§ **Page excerpt**
================
9# Evaluation: NER, Chunking, and other retrieval tasks

_Practical Python for Linguistics and the Humanities -- Alexis 
Dimitriadis_

## Contents


**[1. Evaluating a retrieval task: Adjective recognition](#1.-Evaluating-a-retrieval-task:-Adjective-recognition)**  
&nbsp;&nbsp;&nbsp;&nbsp;
  [1.1 Prepare the testing data](#1.1-Prepare-the-testing-data)  
&nbsp;&nbsp;&nbsp;&nbsp;
  [1.2 Examine the data](#1.2-Examine-the-data)  
&nbsp;&nbsp;&nbsp;&nbsp;
  [1.3 Prepare the tagger](#1.3-Prepare-the-tagger)  
&nbsp;&nbsp;&nbsp;&nbsp;
  [1.4 Tag and evaluate](#1.4-Tag-and-evaluate)  

**[2. Chunking the CONLL2002 corpus](#2.-Chunking-the-CONLL2002-corpus)**  
&nbsp;&nbsp;&nbsp;&nbsp;
  [2.1 IOB and Tree formats](#2.1-IOB-and-Tree-formats)  
&nbsp;&nbsp;&nbsp;&nbsp;
  [2.2 Converting between formats](#2.2-Converting-between-formats)  

**[3. Evaluating the NLTK's own Named Entity chunker](#3.-Evaluating-the-NLTK's-own-Named-Entity-chunker)**  
&nbsp;&nbsp;&nbsp;&nbsp;
  [3.1 Error analysis](#3.1-Error-analysis)  


Measuring the performance of our tools is an important part of Natural
 Language Processing. While in tasks like POS tagging every word must 
be tagged, information retrieval tasks are only concerned with some 
items out of the mass of data.  The notions of precision and recall, 
and the "F-score" that combines them, measure the success of our 
solutions. 


## Reading:

* NLTK book, [section 6.3: 
Evaluation](http://www.nltk.org/book/ch06.html#evaluation).
================
§ **Information supplied**
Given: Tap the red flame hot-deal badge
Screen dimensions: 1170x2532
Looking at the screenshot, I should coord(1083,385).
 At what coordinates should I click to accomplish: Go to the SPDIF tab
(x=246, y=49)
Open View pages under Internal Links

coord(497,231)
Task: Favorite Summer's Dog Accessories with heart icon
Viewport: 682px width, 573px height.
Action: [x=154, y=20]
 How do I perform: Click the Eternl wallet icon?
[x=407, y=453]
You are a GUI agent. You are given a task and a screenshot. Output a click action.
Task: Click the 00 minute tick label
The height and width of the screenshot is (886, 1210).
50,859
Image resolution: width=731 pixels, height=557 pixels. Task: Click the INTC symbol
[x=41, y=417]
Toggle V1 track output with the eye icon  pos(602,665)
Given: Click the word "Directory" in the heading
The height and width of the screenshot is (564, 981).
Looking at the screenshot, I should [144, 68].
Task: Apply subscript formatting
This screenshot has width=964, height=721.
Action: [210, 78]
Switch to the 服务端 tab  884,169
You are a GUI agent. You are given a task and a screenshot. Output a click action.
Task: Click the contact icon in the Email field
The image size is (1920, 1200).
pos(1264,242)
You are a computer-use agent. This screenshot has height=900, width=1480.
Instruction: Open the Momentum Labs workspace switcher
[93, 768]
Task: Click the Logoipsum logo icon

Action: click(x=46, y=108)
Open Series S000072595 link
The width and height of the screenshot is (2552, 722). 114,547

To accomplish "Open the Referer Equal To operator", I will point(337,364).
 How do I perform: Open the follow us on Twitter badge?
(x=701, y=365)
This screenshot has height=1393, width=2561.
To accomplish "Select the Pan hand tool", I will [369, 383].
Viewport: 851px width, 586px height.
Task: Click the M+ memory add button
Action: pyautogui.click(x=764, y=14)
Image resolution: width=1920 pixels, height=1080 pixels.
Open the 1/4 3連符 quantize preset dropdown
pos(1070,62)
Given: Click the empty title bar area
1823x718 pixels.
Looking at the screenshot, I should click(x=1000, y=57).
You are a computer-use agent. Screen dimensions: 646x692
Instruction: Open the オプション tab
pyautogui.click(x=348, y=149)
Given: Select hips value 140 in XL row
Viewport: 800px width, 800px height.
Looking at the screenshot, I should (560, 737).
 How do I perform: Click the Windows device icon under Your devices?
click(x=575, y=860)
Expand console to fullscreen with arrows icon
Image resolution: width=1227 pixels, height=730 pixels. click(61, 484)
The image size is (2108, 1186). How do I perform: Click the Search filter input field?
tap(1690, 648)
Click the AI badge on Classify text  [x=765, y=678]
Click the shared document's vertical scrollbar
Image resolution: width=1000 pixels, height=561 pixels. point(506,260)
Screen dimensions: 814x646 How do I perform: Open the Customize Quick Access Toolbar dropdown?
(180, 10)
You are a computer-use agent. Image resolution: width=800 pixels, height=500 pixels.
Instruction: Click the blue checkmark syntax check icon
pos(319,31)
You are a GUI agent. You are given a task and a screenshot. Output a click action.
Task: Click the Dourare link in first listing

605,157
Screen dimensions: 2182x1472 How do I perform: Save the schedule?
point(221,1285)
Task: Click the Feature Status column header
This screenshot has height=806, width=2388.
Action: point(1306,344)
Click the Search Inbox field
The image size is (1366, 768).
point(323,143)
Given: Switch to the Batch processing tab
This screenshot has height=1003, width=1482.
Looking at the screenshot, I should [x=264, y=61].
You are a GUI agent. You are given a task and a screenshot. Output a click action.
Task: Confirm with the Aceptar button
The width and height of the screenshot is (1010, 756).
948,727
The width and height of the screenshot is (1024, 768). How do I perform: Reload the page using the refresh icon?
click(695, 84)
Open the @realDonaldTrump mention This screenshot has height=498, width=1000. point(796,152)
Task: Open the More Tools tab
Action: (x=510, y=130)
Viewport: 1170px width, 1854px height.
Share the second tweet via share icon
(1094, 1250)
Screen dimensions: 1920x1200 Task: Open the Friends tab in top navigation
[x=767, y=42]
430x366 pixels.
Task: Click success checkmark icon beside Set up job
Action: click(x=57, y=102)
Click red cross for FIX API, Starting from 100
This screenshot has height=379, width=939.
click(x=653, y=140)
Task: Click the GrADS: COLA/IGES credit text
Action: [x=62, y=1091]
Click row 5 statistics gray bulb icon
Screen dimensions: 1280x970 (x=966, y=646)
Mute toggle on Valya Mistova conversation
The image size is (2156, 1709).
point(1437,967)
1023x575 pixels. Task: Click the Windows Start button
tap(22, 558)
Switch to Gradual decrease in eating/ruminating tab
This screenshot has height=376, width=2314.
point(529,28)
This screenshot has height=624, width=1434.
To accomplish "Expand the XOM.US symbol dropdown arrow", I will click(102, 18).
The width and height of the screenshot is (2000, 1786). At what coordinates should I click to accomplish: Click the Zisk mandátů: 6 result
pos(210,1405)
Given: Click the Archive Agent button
================
§ **Task requirements**
1/ Answer these about the page on evaluating retrieval tasks:
(a) Which corpus does the second section chunk?
(b) What combines precision and recall?
(c) Which section of the NLTK book is given as reading?
2/ Continue the page on evaluating retrieval tasks from the point where it stops.
The data are not needed here.

§ **Expected outputs**
1/
(a) The CONLL2002 corpus.
(b) The "F-score."
(c) Section 6.3, Evaluation.

2/
See also Jurafsky and Martin section 5.7.


* NLTK book, [section 7.2: Chunking.](http://www.nltk.org/book/ch07.html#sec-chunking)

- - - - 

## 1. Evaluating a retrieval task: Adjective recognition

We begin by evaluating a simple (and easy) information retrieval task:
 Finding adjectives
in the Dutch [CONLL 2002 
corpus](http://www.cnts.ua.ac.be/conll2002/ner/). We will use the 
Dutch tagger you built in a previous assignment, and evaluate its 
performance for the adjective retrieval task.

The tags that come with the corpus are our "gold standard": We will 
assume (contrary to fact!) that they are always right. We will compare
 our tagger's performance on the test data with the "gold standard" 
answers.

### 1.1 Prepare the testing data


Once again we'll use the [CONLL 2002 
corpus](http://www.cnts.ua.ac.be/conll2002/ner/), which comes as part 
of the NLTK. Recall that the CONLL2002 corpus includes texts in Dutch 
and in Spanish, so we must _always_ take care to only fetch the 
appropriate file. We will use the data in the file `"ned.train"`, with
 the same division into training and testing sentences as before: 
Sentences with index less than 1500 are for testing, and the rest are 
for training. Never test a solution on the data it was 
trained with!

In [None]:
from nltk.corpus import conll2002 as conll

allsents = conll.tagged_sents("ned.train")
test_sents = allsents[:1500]
train_sents = allsents[1500:]

**Your turn:** Create an untagged version of the test part of the 
corpus.

In [None]:
# FILL IN:

test_sents_untagged = ...

### 1.2 Examine the data

Find out how many adjectives there _really_ are in the **testing 
part** of the corpus. You'll need to loop over the sentences in 
`test_sents` and count how many words are tagged as adjectives. Print 
out the result nicely. There are over one thousand adjectives in the 
test set.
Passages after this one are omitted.